Professor Zaffagnini, first of all, can you explain what the anterior cruciate ligament is?
It is the most important ligament among those in the knee, located in the center. The knee consists of four bones: the femur, tibia, fibula, and patella, and two menisci, the medial and lateral, which are fibrocartilaginous structures that prevent the femur and tibia from wearing down when they slide against each other during intense physical activities like running or jumping. Finally, there are the four ligaments: the anterior cruciate, posterior cruciate, medial collateral, and lateral collateral. Ligaments are strong, fibrous connective tissues that stabilize the joint, supported by two muscles: the quadriceps in the front and the hamstring in the back of the leg.
How does an athlete injure the anterior cruciate ligament?

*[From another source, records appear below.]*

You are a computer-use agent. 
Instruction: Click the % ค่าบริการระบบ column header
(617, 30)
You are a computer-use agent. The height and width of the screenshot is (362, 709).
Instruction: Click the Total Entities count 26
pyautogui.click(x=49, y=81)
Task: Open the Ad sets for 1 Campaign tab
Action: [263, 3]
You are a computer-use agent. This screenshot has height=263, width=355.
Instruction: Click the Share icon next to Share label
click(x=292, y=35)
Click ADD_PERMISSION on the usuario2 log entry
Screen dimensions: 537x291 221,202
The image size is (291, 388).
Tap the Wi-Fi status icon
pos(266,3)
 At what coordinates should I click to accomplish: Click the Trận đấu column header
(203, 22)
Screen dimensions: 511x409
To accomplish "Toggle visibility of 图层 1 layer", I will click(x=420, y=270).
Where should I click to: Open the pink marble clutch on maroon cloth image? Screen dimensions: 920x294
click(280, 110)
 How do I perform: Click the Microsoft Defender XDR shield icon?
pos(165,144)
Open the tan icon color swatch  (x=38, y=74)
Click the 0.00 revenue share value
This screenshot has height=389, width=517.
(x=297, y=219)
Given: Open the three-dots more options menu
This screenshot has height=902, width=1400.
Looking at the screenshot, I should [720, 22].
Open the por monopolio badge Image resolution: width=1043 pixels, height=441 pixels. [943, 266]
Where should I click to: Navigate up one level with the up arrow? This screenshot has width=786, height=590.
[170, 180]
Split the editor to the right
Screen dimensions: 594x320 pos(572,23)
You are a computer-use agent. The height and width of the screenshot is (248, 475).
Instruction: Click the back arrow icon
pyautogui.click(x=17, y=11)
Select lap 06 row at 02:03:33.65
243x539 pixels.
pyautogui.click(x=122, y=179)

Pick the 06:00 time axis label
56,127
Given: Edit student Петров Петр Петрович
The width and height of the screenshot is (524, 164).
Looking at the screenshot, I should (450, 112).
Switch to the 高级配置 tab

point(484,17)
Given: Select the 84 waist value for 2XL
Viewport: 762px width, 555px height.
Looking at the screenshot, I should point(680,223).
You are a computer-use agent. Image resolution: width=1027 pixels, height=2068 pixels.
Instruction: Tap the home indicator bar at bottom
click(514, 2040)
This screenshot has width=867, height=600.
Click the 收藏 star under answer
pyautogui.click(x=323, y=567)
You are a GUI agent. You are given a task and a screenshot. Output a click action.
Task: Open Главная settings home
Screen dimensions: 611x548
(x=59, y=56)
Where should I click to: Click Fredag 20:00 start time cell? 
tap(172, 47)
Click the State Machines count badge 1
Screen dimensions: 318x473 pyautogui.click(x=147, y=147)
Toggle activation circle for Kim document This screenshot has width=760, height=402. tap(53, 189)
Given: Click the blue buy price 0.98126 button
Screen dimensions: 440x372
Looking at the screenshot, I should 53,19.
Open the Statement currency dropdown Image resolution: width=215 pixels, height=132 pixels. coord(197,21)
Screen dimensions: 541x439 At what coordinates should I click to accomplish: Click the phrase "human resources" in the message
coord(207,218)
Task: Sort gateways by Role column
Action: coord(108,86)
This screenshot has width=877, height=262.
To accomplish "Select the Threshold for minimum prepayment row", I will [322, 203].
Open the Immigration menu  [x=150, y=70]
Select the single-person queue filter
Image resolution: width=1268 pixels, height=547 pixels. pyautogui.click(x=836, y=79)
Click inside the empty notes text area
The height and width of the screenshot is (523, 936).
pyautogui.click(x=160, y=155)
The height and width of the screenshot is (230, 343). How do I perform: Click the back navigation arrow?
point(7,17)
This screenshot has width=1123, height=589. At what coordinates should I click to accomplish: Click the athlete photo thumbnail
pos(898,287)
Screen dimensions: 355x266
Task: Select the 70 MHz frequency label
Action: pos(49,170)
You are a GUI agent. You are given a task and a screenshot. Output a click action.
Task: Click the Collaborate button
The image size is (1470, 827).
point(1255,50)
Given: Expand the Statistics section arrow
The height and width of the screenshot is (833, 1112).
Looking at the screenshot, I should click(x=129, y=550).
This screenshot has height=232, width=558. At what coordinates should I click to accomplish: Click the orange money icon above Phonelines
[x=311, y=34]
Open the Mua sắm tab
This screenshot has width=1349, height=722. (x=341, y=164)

We could describe an ACL injury as a "perfect storm." When the knee twists while rotating and the athlete hears a sudden pop, it’s most likely an ACL injury. In case of a tear, the knee tends to swell immediately. The doctor, even on the sidelines, can perform a test to confirm the injury.
What’s the next step?
The first thing to do when an athlete shows symptoms consistent with an anterior cruciate ligament injury is to get an MRI. This diagnostic test allows us to see inside the knee, including the ligaments, meniscus, and all other structures. Based on the results, the specialist may decide on different approaches. In the case of partial tears, surgery might not be necessary. On the other hand, surgical intervention is inevitable when the ACL is completely torn, and the patient wants to return to playing at the same level as before the injury.
Is it possible to fully reconstruct the ligament?
Absolutely. In this case, we create a new ACL from a tendon. Naturally, the patient will need to follow a specific and personalized rehabilitation program to fully recover the joint’s functionality.
Can you confirm the importance of post-surgery rehabilitation?
Post-surgery rehabilitation is absolutely crucial. The rehabilitation program, which can last several months, is divided into distinct phases. Initially, the focus is on reducing inflammation and restoring basic movement. Next, the emphasis is on regaining muscle strength. Finally, the goal is to recover full mobility and speed, allowing the patient to return to normal activities, including sports.
What is the average recovery time from an ACL injury?
The average recovery time from an ACL injury is about eight to nine months for complete recovery. However, returning to pre-injury playing level can take up to a full year.
Professor Zaffagnini, what advice would you give to athletes facing an ACL injury?
First and foremost, I recommend seeking out qualified specialists, both for the diagnosis and the planning of the therapeutic and surgical path, as well as for the rehabilitation phase. Additionally, it’s crucial not to rush the recovery process and not to get discouraged. With the support of a competent team and following a program tailored to your specific needs, it is possible to return to playing at your best.